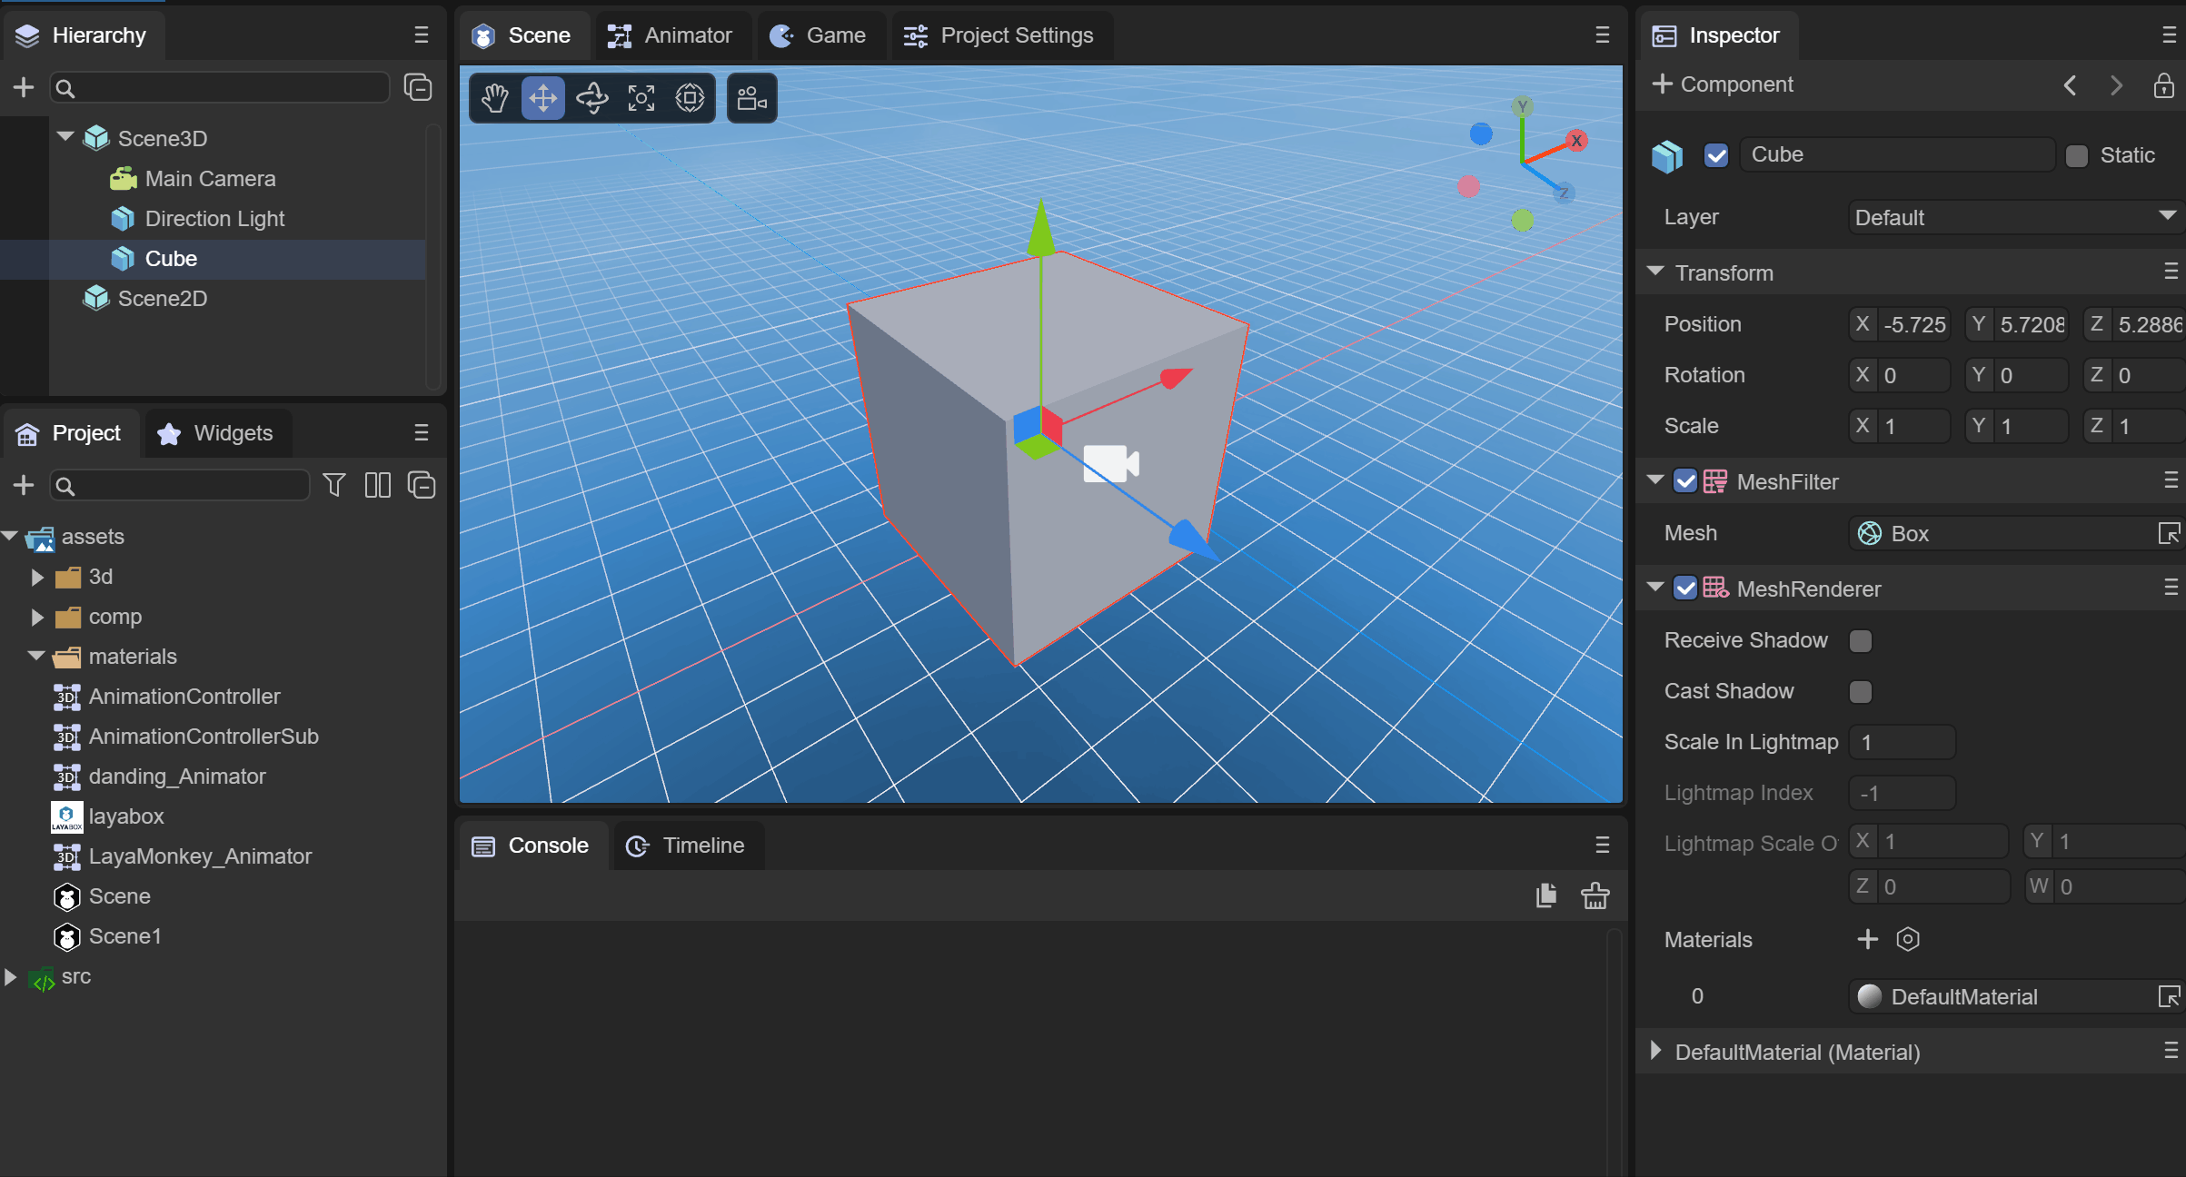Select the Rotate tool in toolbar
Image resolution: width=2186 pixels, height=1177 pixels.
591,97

---

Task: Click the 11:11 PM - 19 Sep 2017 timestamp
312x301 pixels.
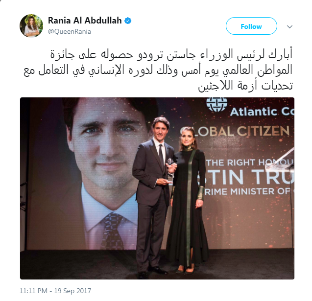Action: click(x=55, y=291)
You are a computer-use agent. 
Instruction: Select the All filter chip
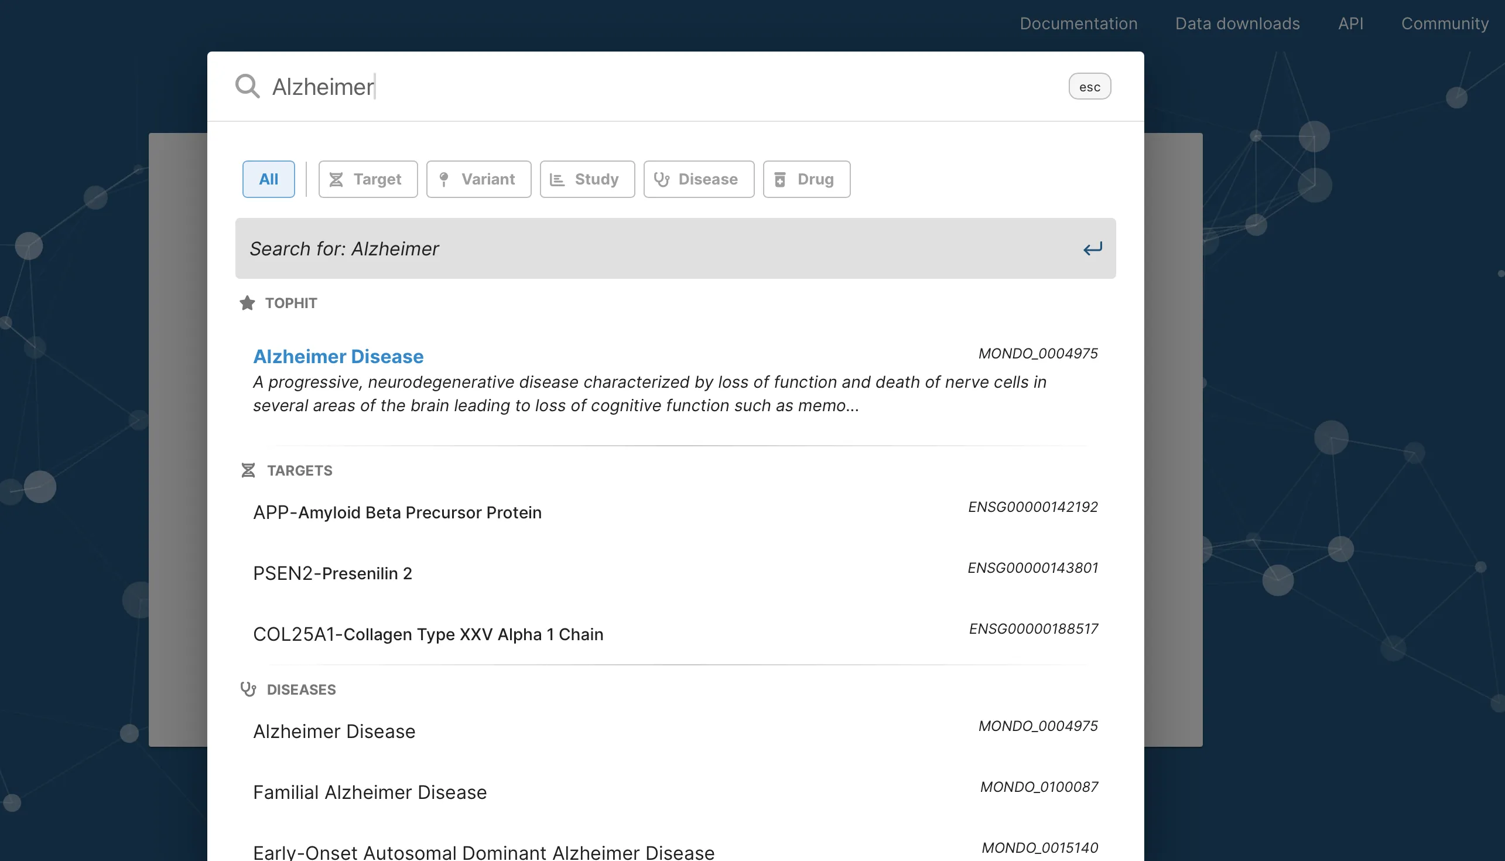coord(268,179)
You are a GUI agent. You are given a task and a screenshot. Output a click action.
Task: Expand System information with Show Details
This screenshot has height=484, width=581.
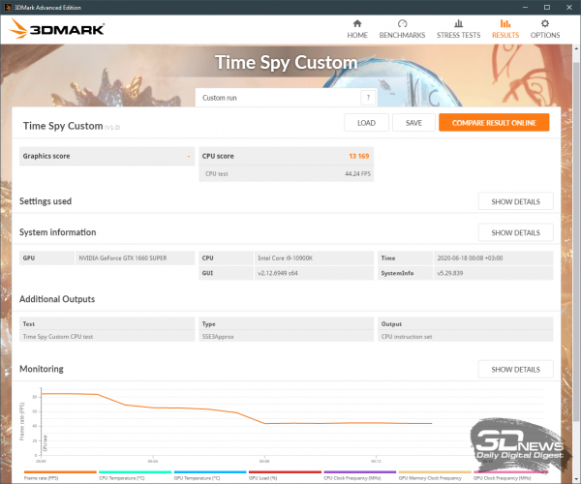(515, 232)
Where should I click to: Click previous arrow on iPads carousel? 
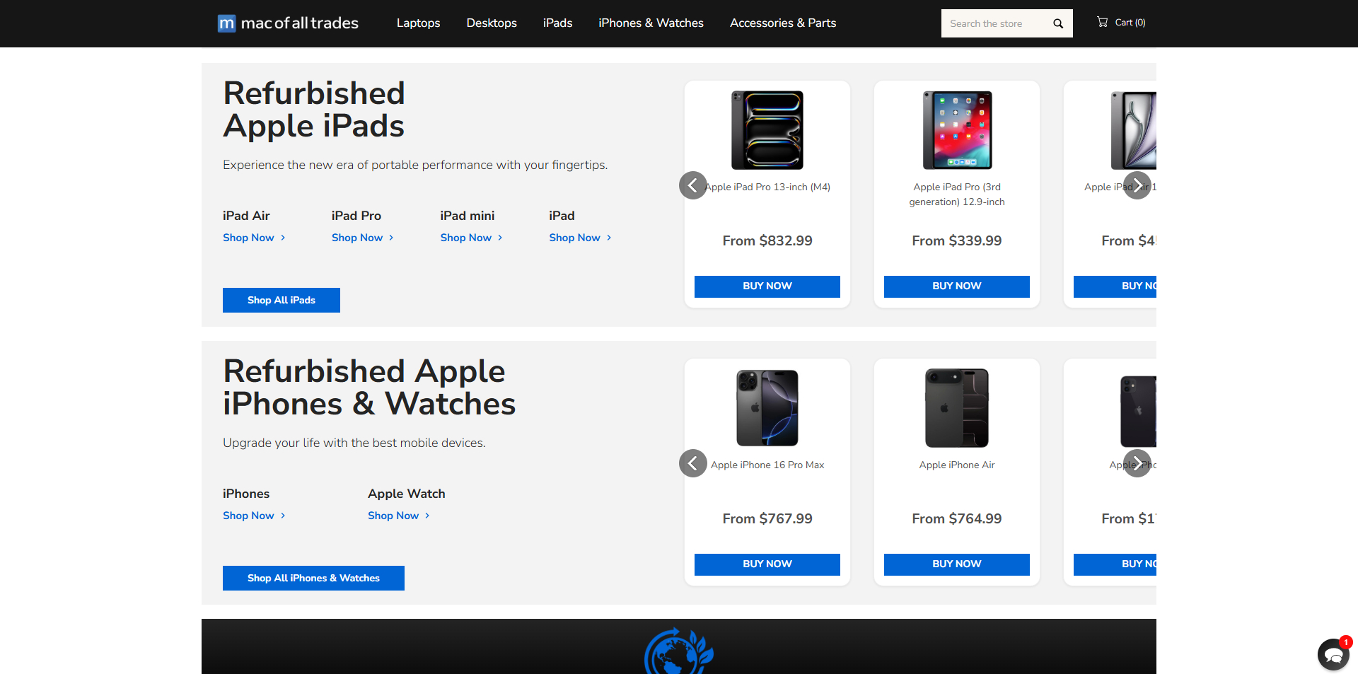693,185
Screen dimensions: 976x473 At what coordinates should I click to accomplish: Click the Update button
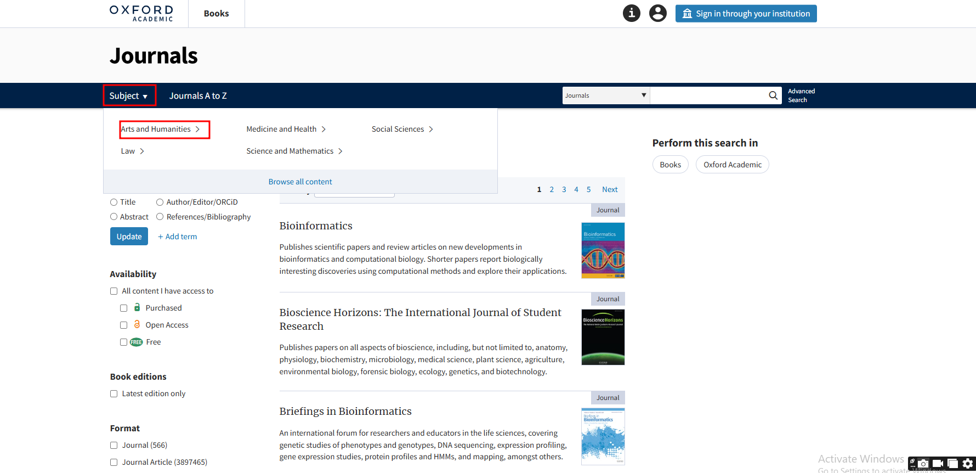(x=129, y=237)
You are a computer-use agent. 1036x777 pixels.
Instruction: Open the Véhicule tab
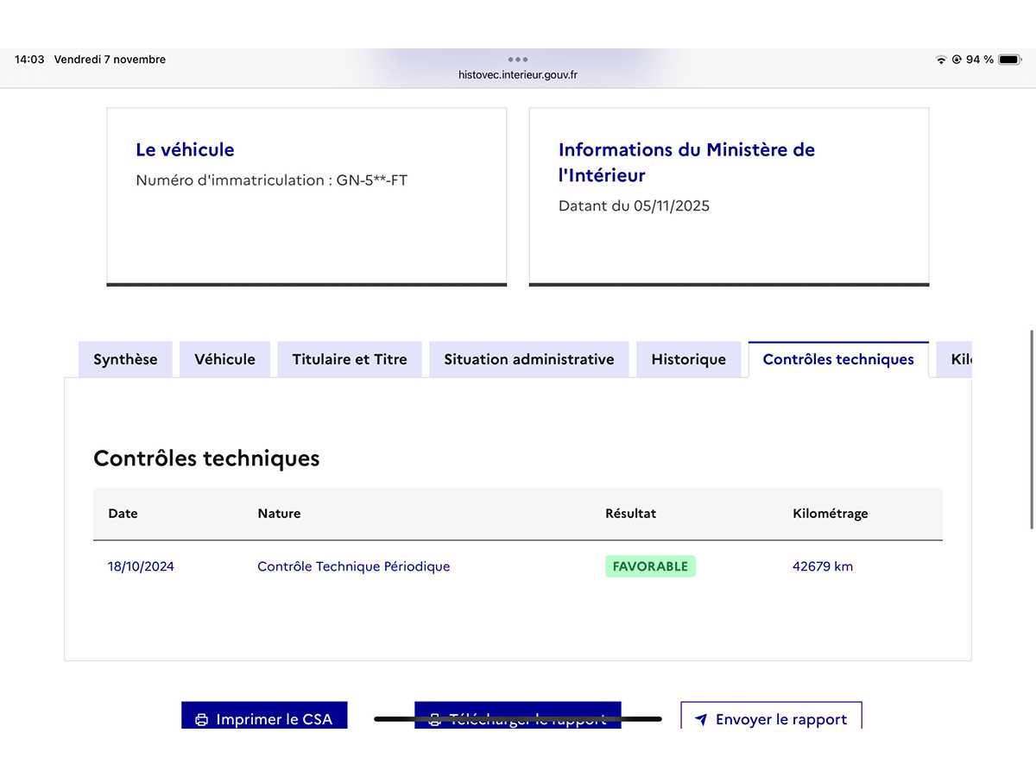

EXERCISE DETAILS
Set down again, word for word, every line from the one with "Task: Expand System" to the one with "Instruction: Open the Véhicule tab" in the entries above, and omit the pictures.

COMPLETED EXERCISE
Task: Expand System information with Show Details
This screenshot has height=484, width=581.
(515, 232)
Where should I click to: Click previous arrow on iPads carousel? 
693,185
Screen dimensions: 976x473 At what coordinates should I click to accomplish: Click the Update button
(x=129, y=237)
You are a computer-use agent. 1036x777 pixels.
Instruction: Open the Véhicule tab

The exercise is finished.